What to produce: Please lay out the entries from the line containing "You are a GUI" through the last entry as a numbered list, dropping any blank lines and leaving the pictures out.

Source records:

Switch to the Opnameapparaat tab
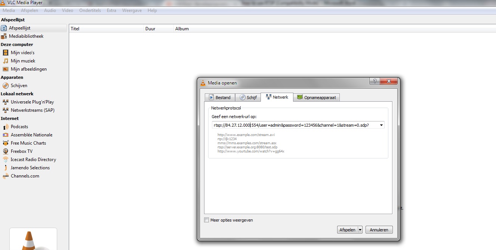tap(316, 98)
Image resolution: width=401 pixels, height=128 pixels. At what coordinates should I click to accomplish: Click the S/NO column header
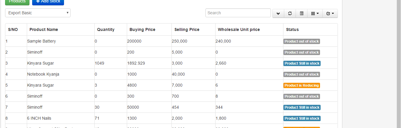[x=13, y=29]
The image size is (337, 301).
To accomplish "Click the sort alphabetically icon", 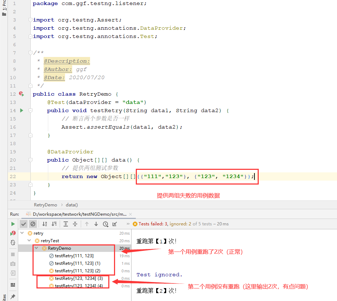I will click(45, 224).
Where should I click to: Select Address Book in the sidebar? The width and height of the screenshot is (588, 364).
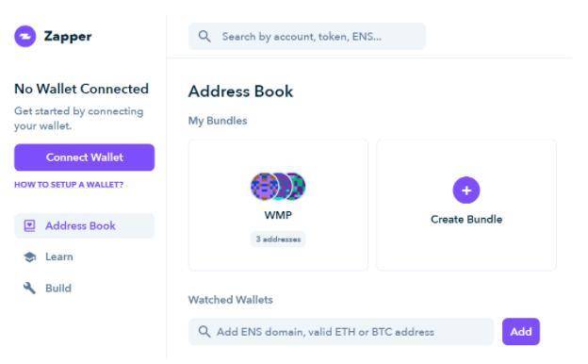pyautogui.click(x=85, y=226)
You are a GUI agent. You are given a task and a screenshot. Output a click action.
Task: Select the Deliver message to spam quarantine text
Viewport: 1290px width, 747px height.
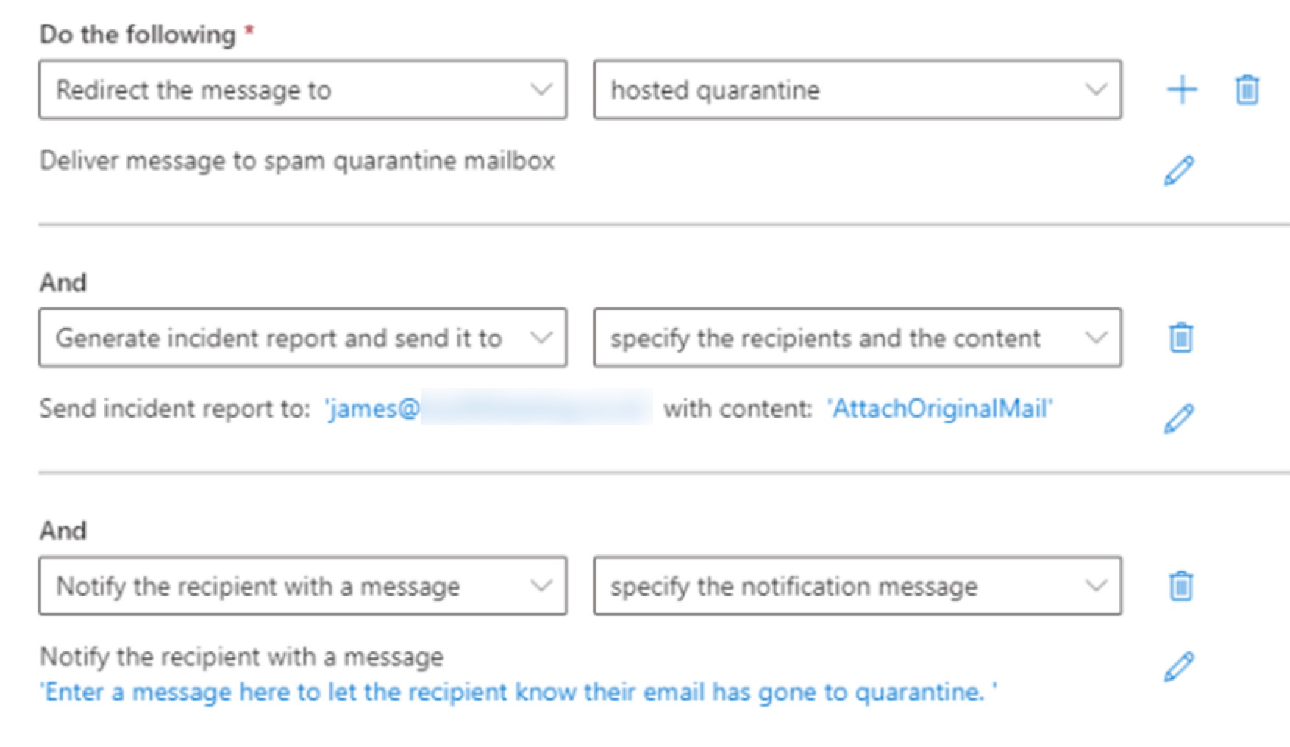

Result for this exercise:
1. You are a GUI agent. You are given a task and a screenshot. Output a click action.
2. Task: Select the Deliver message to spam quarantine text
3. Viewport: 1290px width, 747px height.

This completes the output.